© JUNGE FREIHEIT Verlag GmbH & Co. www.jungefreiheit.de 31-32/07 27. Juli / 03. August 2007

Pankraz,
Roland Koch und die Götterdämmerung

Assoziationshaltiger Zufall: Pünktlich zur Eröffnung der Bayreuther Festspiele, auf denen Christian Thielemann wieder den vollen "Ring des Nibelungen" dirigieren wird, ist in der Berliner Politik ein großes Wehgeschrei über den drohenden Ausverkauf unserer Wirtschaft an internationale Finanzkräfte losgebrochen. "Die Nibelungen kommen", lautete eine Schlagzeile. Bald gäbe es überhaupt keine loyalen einheimischen Kräfte an der Spitze deutscher Unternehmen mehr, nur noch "Nibelungen", vulgo: Nebelheimer, Schemengestalten, auch Heuschrecken genannt, die unter Umständen ganze an sich gesunde nationale Wirtschaften zerstören.

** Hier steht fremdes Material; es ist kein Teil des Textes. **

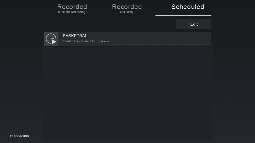Click the divider between channel and date
255x143 pixels.
[72, 42]
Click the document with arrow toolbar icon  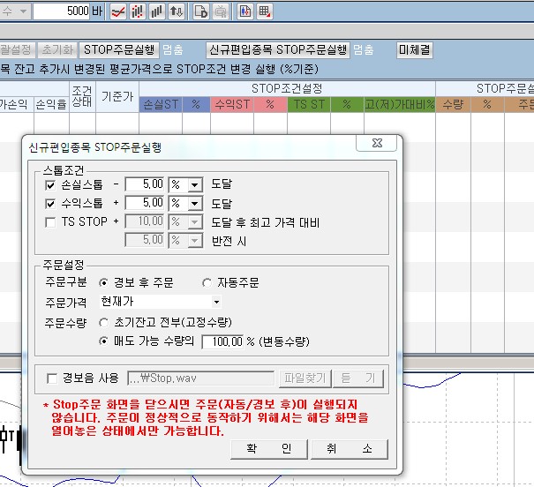200,11
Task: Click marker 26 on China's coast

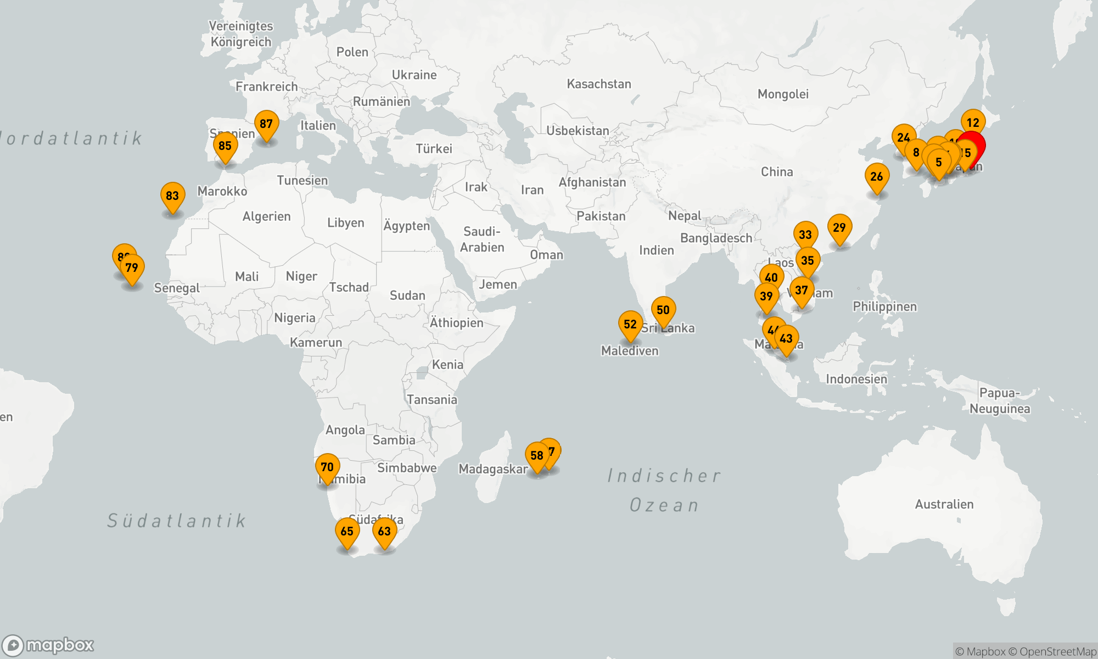Action: pos(877,177)
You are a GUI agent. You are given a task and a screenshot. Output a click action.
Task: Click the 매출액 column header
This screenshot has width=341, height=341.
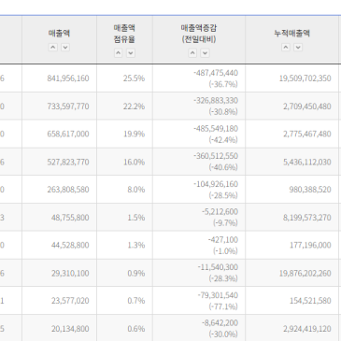point(59,34)
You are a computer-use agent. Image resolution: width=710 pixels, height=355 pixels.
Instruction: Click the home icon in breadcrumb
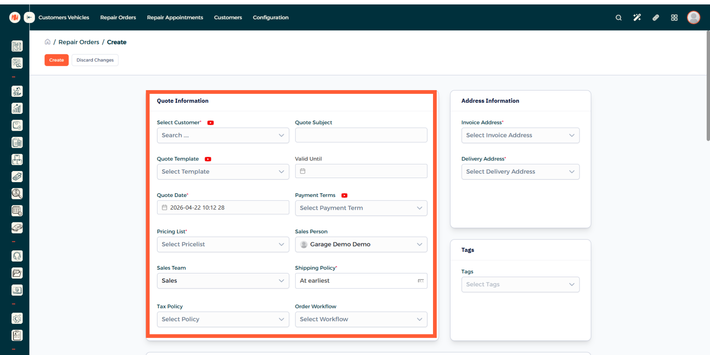pyautogui.click(x=48, y=42)
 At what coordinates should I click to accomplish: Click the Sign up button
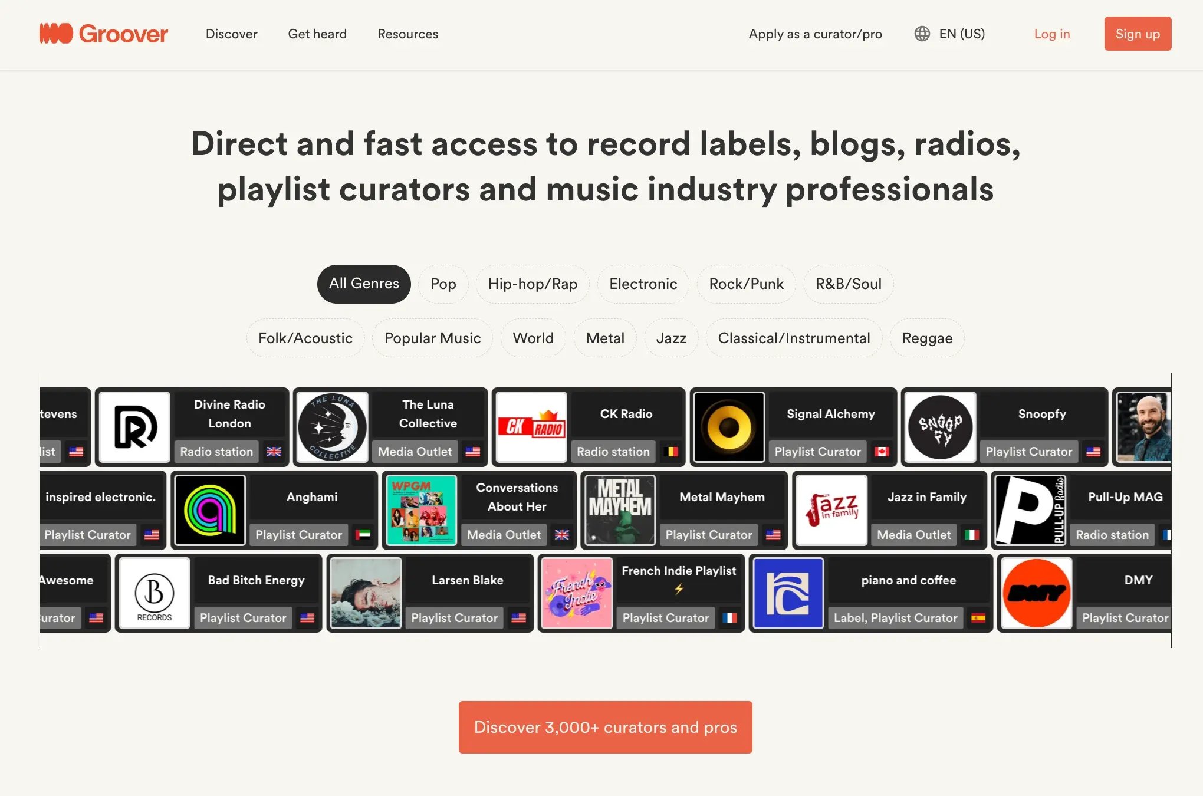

Was man noch vor kurzem mit der Allerweltsvokabel "Globalisierung" zudeckte und beschönigte, steht plötzlich im vollen Licht der Medien: Auch Heuschrecken, also die großen "anonymen" Investoren, kommen irgendwo her, sie sind oft mit ausländischen Regierungen, bzw. einflußreichen Regierungskreisen, eng verflochten und besorgen eindeutig deren Geschäfte - letztlich zum Schaden der deutschen Unternehmen und der deutschen Volkswirtschaft.

Hessens Ministerpräsident Roland Koch warnte soeben speziell vor chinesischen und russischen Staatsfonds, denen man sich nicht auf Gedeih und Verderb ausliefern dürfe. "Wir privatisieren unsere Konzerne", sagte er einer Zeitung, "und wenn diese dann von anderen Staaten gelenkt werden, soll uns das egal sein? So blöd können und dürfen wir doch nicht sein." Das mindeste, woran jetzt zu denken sei, sei die Einrichtung einer nationalen Behörde nach amerikanischem oder französischem Vorbild, die im Falle ausländischer Investitionen über Genehmigung oder Nichtgenehmigung entscheidet. Die Zeit dränge jedenfalls, es sei faktisch bereits  fünf Minuten nach zwölf.

Wenn schon ein CDU-Ministerpräsident so alarmistisch redet, kann man sich vorstellen, wie viel im argen liegt. Deutschlands offizielle Führungskräfte, ob Politiker, Wirtschaftsbosse oder Medienfürsten, haben die letzten Jahre in puncto Wirtschaftspolitik regelrecht verpennt. Manisch fixiert auf die innenpolitische Scheinalternative "Soziale Gerechtigkeit oder kreativer Neoliberalismus", haben sie das Zentralproblem, nämlich die Herstellung wirtschaftsinstitutioneller Waffengleichheit im internationalem Rahmen, sträflich ignoriert.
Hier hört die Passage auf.